WHAT YOU NEED TO DO: In your answer, every line of the records should be written out exactly.

DATA FOR PROCESSING:
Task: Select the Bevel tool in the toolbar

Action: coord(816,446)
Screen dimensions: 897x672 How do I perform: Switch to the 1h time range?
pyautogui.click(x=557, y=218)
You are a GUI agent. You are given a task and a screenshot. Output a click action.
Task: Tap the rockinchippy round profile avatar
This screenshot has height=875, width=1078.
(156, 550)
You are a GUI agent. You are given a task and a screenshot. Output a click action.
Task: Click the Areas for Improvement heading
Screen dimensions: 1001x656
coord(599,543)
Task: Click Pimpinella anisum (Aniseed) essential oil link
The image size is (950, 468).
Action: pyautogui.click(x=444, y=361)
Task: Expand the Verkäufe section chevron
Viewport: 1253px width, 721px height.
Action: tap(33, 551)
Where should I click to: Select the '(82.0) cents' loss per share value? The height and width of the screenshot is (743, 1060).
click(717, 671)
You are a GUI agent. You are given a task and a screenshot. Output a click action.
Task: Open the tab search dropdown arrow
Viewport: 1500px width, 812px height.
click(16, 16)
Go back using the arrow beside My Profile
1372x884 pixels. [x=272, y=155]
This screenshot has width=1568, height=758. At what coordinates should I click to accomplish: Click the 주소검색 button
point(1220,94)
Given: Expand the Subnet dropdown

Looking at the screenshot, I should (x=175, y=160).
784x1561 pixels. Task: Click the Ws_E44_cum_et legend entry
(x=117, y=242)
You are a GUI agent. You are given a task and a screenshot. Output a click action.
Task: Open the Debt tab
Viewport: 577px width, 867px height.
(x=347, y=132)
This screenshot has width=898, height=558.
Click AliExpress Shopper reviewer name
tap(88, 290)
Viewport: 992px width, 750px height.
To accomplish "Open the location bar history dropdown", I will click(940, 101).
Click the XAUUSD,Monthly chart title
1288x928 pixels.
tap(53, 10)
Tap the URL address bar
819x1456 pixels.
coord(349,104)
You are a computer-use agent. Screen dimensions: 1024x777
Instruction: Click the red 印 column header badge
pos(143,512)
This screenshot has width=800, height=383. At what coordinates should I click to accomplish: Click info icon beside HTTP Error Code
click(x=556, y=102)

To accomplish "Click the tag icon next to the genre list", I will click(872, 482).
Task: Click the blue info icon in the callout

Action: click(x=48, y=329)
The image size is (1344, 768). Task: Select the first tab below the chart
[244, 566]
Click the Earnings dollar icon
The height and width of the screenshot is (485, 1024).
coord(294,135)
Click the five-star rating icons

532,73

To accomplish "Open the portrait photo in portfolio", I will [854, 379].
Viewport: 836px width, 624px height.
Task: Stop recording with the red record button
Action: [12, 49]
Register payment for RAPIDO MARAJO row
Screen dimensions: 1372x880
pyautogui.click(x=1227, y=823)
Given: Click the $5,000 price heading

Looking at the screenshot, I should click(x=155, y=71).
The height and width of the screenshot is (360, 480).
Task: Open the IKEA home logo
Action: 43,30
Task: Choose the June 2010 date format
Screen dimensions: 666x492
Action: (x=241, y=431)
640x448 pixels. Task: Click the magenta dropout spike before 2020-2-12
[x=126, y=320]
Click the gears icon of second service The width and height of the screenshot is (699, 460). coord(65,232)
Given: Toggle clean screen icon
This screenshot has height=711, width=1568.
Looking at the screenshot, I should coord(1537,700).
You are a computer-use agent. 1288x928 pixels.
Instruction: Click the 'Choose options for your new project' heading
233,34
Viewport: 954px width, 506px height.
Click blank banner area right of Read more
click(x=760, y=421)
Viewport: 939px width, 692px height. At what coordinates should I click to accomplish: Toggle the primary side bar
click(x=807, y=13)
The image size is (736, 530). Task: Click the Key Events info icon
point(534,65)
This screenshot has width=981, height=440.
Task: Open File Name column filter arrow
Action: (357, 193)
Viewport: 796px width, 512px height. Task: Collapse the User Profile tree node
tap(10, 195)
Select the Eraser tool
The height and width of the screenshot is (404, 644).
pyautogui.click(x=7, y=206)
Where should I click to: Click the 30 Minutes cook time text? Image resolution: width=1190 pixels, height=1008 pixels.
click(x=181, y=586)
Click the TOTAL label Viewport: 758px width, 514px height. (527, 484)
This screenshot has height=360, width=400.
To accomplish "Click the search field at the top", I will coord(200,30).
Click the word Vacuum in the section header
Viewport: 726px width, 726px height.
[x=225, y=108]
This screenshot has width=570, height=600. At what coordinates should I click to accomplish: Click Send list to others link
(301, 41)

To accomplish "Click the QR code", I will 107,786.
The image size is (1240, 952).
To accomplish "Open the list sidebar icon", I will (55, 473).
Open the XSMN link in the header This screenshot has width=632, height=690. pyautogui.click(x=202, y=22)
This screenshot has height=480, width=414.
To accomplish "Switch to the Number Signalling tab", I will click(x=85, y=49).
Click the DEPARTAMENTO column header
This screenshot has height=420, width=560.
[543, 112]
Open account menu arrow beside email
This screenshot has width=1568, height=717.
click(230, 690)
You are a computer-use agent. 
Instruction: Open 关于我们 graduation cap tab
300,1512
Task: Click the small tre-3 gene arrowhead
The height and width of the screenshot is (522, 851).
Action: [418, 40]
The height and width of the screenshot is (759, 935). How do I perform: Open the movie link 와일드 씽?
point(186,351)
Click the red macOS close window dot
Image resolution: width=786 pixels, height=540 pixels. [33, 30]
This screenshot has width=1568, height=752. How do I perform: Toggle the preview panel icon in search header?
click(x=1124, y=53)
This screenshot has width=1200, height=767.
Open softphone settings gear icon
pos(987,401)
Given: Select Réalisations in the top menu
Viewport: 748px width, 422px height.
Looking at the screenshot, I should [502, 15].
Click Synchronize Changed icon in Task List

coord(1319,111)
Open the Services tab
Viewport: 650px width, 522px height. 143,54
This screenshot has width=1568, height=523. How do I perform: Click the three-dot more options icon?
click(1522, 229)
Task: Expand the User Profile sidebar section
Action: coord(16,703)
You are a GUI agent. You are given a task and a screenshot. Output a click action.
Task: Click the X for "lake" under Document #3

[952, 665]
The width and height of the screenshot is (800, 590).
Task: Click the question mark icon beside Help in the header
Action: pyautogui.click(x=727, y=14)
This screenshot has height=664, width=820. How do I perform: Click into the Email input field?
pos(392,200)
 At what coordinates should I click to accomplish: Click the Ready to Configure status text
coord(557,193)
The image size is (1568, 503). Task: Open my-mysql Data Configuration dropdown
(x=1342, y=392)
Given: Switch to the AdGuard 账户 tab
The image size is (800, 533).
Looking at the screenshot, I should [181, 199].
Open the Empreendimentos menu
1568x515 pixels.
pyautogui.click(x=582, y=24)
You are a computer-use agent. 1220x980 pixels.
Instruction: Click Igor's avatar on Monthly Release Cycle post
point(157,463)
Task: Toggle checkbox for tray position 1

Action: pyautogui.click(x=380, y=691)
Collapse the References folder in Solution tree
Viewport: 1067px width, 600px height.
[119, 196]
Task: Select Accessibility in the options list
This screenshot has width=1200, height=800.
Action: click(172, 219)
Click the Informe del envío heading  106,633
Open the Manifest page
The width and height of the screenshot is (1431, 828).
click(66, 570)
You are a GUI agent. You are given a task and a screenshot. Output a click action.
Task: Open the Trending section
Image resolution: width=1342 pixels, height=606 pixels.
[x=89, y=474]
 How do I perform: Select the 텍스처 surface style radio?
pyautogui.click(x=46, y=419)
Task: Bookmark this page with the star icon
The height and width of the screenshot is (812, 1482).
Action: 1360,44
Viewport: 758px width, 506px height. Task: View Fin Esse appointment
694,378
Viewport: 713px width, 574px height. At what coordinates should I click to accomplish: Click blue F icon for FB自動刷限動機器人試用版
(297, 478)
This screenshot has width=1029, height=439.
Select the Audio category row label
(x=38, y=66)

ANSWER SPACE:
Task: Select the Bevel tool in the toolbar

Action: coord(816,446)
Screen dimensions: 897x672 How do I perform: Switch to the 1h time range?
pyautogui.click(x=557, y=218)
You are a GUI agent. You are given a task and a screenshot. Output a click action.
Task: Tap the rockinchippy round profile avatar
This screenshot has height=875, width=1078.
(156, 550)
You are a GUI agent. You are given a task and a screenshot. Output a click action.
Task: Click the Areas for Improvement heading
Screen dimensions: 1001x656
coord(599,543)
Task: Click Pimpinella anisum (Aniseed) essential oil link
The image size is (950, 468).
Action: pyautogui.click(x=444, y=361)
Task: Expand the Verkäufe section chevron
Viewport: 1253px width, 721px height.
Action: tap(33, 551)
Where should I click to: Select the '(82.0) cents' loss per share value? The height and width of the screenshot is (743, 1060).
click(717, 671)
You are a GUI agent. You are given a task and a screenshot. Output a click action.
Task: Open the tab search dropdown arrow
Viewport: 1500px width, 812px height.
click(16, 16)
Go back using the arrow beside My Profile
1372x884 pixels. [x=272, y=155]
This screenshot has width=1568, height=758. At what coordinates should I click to accomplish: Click the 주소검색 button
point(1220,94)
Given: Expand the Subnet dropdown

Looking at the screenshot, I should (x=175, y=160).
784x1561 pixels. Task: Click the Ws_E44_cum_et legend entry
(x=117, y=242)
You are a GUI agent. You are given a task and a screenshot. Output a click action.
Task: Open the Debt tab
Viewport: 577px width, 867px height.
(x=347, y=132)
This screenshot has width=898, height=558.
Click AliExpress Shopper reviewer name
tap(88, 290)
Viewport: 992px width, 750px height.
To accomplish "Open the location bar history dropdown", I will click(940, 101).
Click the XAUUSD,Monthly chart title
1288x928 pixels.
tap(53, 10)
Tap the URL address bar
819x1456 pixels.
coord(349,104)
You are a computer-use agent. Screen dimensions: 1024x777
Instruction: Click the red 印 column header badge
pos(143,512)
This screenshot has width=800, height=383. At what coordinates should I click to accomplish: Click info icon beside HTTP Error Code
click(x=556, y=102)

To accomplish "Click the tag icon next to the genre list", I will click(872, 482).
Task: Click the blue info icon in the callout

Action: click(x=48, y=329)
The image size is (1344, 768). Task: Select the first tab below the chart
[244, 566]
Click the Earnings dollar icon
The height and width of the screenshot is (485, 1024).
coord(294,135)
Click the five-star rating icons

532,73

To accomplish "Open the portrait photo in portfolio", I will [854, 379].
Viewport: 836px width, 624px height.
Task: Stop recording with the red record button
Action: [12, 49]
Register payment for RAPIDO MARAJO row
Screen dimensions: 1372x880
pyautogui.click(x=1227, y=823)
Given: Click the $5,000 price heading

Looking at the screenshot, I should click(x=155, y=71).
The height and width of the screenshot is (360, 480).
Task: Open the IKEA home logo
Action: 43,30
Task: Choose the June 2010 date format
Screen dimensions: 666x492
Action: (x=241, y=431)
640x448 pixels. Task: Click the magenta dropout spike before 2020-2-12
[x=126, y=320]
Click the gears icon of second service The width and height of the screenshot is (699, 460). coord(65,232)
Given: Toggle clean screen icon
This screenshot has height=711, width=1568.
Looking at the screenshot, I should coord(1537,700).
You are a computer-use agent. 1288x928 pixels.
Instruction: Click the 'Choose options for your new project' heading
233,34
Viewport: 954px width, 506px height.
Click blank banner area right of Read more
click(x=760, y=421)
Viewport: 939px width, 692px height. At what coordinates should I click to accomplish: Toggle the primary side bar
click(x=807, y=13)
The image size is (736, 530). Task: Click the Key Events info icon
point(534,65)
This screenshot has width=981, height=440.
Task: Open File Name column filter arrow
Action: (357, 193)
Viewport: 796px width, 512px height. Task: Collapse the User Profile tree node
tap(10, 195)
Select the Eraser tool
The height and width of the screenshot is (404, 644).
pyautogui.click(x=7, y=206)
Where should I click to: Click the 30 Minutes cook time text? Image resolution: width=1190 pixels, height=1008 pixels.
click(x=181, y=586)
Click the TOTAL label Viewport: 758px width, 514px height. (527, 484)
This screenshot has height=360, width=400.
To accomplish "Click the search field at the top", I will coord(200,30).
Click the word Vacuum in the section header
Viewport: 726px width, 726px height.
[x=225, y=108]
This screenshot has width=570, height=600. At what coordinates should I click to accomplish: Click Send list to others link
(301, 41)

To accomplish "Click the QR code", I will 107,786.
The image size is (1240, 952).
To accomplish "Open the list sidebar icon", I will (55, 473).
Open the XSMN link in the header This screenshot has width=632, height=690. pyautogui.click(x=202, y=22)
This screenshot has height=480, width=414.
To accomplish "Switch to the Number Signalling tab", I will click(x=85, y=49).
Click the DEPARTAMENTO column header
This screenshot has height=420, width=560.
[543, 112]
Open account menu arrow beside email
This screenshot has width=1568, height=717.
click(230, 690)
You are a computer-use agent. 
Instruction: Open 关于我们 graduation cap tab
300,1512
Task: Click the small tre-3 gene arrowhead
The height and width of the screenshot is (522, 851).
Action: [418, 40]
The height and width of the screenshot is (759, 935). How do I perform: Open the movie link 와일드 씽?
point(186,351)
Click the red macOS close window dot
Image resolution: width=786 pixels, height=540 pixels. [33, 30]
This screenshot has width=1568, height=752. How do I perform: Toggle the preview panel icon in search header?
click(x=1124, y=53)
This screenshot has width=1200, height=767.
Open softphone settings gear icon
pos(987,401)
Given: Select Réalisations in the top menu
Viewport: 748px width, 422px height.
Looking at the screenshot, I should [502, 15].
Click Synchronize Changed icon in Task List

coord(1319,111)
Open the Services tab
Viewport: 650px width, 522px height. 143,54
This screenshot has width=1568, height=523. How do I perform: Click the three-dot more options icon?
click(1522, 229)
Task: Expand the User Profile sidebar section
Action: coord(16,703)
You are a GUI agent. You are given a task and a screenshot. Output a click action.
Task: Click the X for "lake" under Document #3

[952, 665]
The width and height of the screenshot is (800, 590).
Task: Click the question mark icon beside Help in the header
Action: pyautogui.click(x=727, y=14)
This screenshot has height=664, width=820. How do I perform: Click into the Email input field?
pos(392,200)
 At what coordinates should I click to accomplish: Click the Ready to Configure status text
coord(557,193)
The image size is (1568, 503). Task: Open my-mysql Data Configuration dropdown
(x=1342, y=392)
Given: Switch to the AdGuard 账户 tab
The image size is (800, 533).
Looking at the screenshot, I should [181, 199].
Open the Empreendimentos menu
1568x515 pixels.
pyautogui.click(x=582, y=24)
You are a computer-use agent. 1220x980 pixels.
Instruction: Click Igor's avatar on Monthly Release Cycle post
point(157,463)
Task: Toggle checkbox for tray position 1

Action: pyautogui.click(x=380, y=691)
Collapse the References folder in Solution tree
Viewport: 1067px width, 600px height.
[119, 196]
Task: Select Accessibility in the options list
This screenshot has width=1200, height=800.
Action: click(172, 219)
Click the Informe del envío heading  106,633
Open the Manifest page
The width and height of the screenshot is (1431, 828).
click(66, 570)
You are a GUI agent. You are given a task and a screenshot. Output a click action.
Task: Open the Trending section
Image resolution: width=1342 pixels, height=606 pixels.
[x=89, y=474]
 How do I perform: Select the 텍스처 surface style radio?
pyautogui.click(x=46, y=419)
Task: Bookmark this page with the star icon
The height and width of the screenshot is (812, 1482).
Action: 1360,44
Viewport: 758px width, 506px height. Task: View Fin Esse appointment
694,378
Viewport: 713px width, 574px height. At what coordinates should I click to accomplish: Click blue F icon for FB自動刷限動機器人試用版
(297, 478)
This screenshot has width=1029, height=439.
Select the Audio category row label
(x=38, y=66)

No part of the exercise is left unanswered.